The government objects to the classification, on the ground that the importers, under the doctrine of United States v. Schoellkopf, 146 Fed. 56, 76 C. C. A. 376, in their protest did not make it clear that they claimed free entry of the product on the specific ground that it came from a country which does not tax American petroleum. The importers contend that the government is precluded from urging [957]*957such an objection, on the ground that the assignment of errors is silent in relation thereto, and the objection must be deemed to have been waived. It will not be necessary to here decide whether the objection urged by the government is controlled by the decision in the Schoellkopf Case, as on examination of the contention of the importers 1 have arrived at the conclusion that the issue of defective protest has not been raised by the assignment of errors, and that the government has accepted the protest as sufficient.
Reliance is placed by the government upon the first assignment of error, which reads as follows:
“That the said board was in error in holding said paraffin to be free of duty under paragraph 633 of said act.”
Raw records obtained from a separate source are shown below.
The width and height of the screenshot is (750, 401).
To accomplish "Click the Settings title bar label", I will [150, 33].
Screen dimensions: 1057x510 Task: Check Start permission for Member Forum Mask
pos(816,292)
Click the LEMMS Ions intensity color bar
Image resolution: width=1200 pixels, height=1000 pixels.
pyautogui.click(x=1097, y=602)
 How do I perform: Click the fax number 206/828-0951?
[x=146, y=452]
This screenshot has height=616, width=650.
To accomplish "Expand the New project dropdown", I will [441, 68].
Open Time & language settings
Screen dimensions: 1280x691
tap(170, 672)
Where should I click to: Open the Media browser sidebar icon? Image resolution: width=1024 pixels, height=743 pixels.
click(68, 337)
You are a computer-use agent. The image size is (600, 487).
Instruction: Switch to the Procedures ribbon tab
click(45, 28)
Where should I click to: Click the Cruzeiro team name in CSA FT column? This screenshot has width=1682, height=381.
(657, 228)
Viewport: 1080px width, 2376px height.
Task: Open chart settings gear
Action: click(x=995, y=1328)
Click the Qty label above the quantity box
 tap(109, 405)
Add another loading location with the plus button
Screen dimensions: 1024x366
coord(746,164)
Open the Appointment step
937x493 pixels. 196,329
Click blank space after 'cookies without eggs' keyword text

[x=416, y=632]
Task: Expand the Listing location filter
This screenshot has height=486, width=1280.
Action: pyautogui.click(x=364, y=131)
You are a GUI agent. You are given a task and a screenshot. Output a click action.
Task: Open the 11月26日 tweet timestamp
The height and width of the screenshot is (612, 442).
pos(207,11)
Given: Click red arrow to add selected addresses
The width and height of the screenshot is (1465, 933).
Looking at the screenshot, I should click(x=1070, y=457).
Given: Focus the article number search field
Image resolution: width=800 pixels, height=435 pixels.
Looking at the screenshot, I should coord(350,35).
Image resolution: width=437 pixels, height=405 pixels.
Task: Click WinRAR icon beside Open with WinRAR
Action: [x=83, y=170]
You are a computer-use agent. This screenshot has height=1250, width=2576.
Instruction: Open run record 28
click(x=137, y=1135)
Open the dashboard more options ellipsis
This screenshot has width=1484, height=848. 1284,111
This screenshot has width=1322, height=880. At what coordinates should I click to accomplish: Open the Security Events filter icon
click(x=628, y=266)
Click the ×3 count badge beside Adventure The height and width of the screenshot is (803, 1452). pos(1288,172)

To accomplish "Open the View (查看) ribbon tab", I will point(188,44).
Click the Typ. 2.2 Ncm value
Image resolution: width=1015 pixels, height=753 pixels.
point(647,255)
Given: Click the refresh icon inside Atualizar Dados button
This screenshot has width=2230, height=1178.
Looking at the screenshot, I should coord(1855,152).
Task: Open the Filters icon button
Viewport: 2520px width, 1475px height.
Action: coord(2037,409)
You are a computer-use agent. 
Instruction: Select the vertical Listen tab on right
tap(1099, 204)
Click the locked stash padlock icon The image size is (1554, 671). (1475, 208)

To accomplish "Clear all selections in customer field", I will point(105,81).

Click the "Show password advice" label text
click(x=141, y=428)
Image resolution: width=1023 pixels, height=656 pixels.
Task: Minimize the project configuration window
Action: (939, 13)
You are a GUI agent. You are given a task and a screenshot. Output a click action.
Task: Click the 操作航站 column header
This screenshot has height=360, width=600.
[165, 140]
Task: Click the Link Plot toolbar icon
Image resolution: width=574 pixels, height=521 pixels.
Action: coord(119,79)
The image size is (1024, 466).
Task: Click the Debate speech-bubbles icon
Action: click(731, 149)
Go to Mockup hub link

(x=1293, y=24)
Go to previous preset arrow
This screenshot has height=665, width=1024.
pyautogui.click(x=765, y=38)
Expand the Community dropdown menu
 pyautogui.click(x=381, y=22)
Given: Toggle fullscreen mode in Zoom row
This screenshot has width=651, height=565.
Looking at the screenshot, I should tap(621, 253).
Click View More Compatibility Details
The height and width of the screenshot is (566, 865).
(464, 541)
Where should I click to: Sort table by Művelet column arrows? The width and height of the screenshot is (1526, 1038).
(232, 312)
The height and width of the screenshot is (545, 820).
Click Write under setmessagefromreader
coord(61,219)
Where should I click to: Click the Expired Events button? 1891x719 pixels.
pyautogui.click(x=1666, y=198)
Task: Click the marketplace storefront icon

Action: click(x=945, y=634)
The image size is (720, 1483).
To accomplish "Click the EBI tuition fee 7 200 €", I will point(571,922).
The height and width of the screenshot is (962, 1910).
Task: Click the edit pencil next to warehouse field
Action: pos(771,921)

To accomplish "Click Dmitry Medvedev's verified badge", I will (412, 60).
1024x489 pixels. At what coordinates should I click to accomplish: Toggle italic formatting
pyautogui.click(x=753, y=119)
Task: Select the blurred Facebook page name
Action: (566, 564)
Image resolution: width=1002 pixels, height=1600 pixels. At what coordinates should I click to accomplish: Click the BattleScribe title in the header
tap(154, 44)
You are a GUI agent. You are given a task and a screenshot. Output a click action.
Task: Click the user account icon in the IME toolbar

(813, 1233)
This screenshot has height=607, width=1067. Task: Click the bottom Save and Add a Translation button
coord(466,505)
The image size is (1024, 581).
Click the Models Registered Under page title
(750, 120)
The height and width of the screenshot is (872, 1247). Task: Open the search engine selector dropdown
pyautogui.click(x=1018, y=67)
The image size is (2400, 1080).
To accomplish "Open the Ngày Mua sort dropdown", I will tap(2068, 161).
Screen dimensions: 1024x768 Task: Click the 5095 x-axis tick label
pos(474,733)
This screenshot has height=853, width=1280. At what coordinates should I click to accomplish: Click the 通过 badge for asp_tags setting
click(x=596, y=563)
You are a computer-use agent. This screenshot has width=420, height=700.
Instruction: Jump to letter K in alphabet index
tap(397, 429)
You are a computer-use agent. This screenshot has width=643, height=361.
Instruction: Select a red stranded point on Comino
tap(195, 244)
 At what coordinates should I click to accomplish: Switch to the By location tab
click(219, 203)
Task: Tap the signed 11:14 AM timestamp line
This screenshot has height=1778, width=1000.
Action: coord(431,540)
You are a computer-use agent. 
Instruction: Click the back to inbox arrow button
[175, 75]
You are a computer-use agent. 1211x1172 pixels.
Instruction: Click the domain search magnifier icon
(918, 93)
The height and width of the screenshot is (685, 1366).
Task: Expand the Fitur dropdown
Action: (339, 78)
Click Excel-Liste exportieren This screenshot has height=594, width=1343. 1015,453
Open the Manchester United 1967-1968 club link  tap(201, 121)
This assignment, I think, relates to the merits, and is not sufficiently comprehensive to include the point of law which is now insisted upon. In the case of United States v. Brown, Durrell & Co., 127 Fed. 793, 62 C. C. A. 473, there was a similar assignment of errors, and the Circuit Court of Appeals for the First circuit held that the language was too general to indicate an intention to question the validity of the protest. The claim is made that in this circuit it was held in United States v. Loewenthal, 175 Fed. 777, 99 C. C. A. 349, that such an assignment was sufficiently explicit to justify the indicated objection to the insufficiency of the protest; but on examination of the said decision I find that in that case there was a specific reference made to the protests, while in this case none of the assignments of error specify any defect for insufficiency thereof.
The decision of the board is affirmed.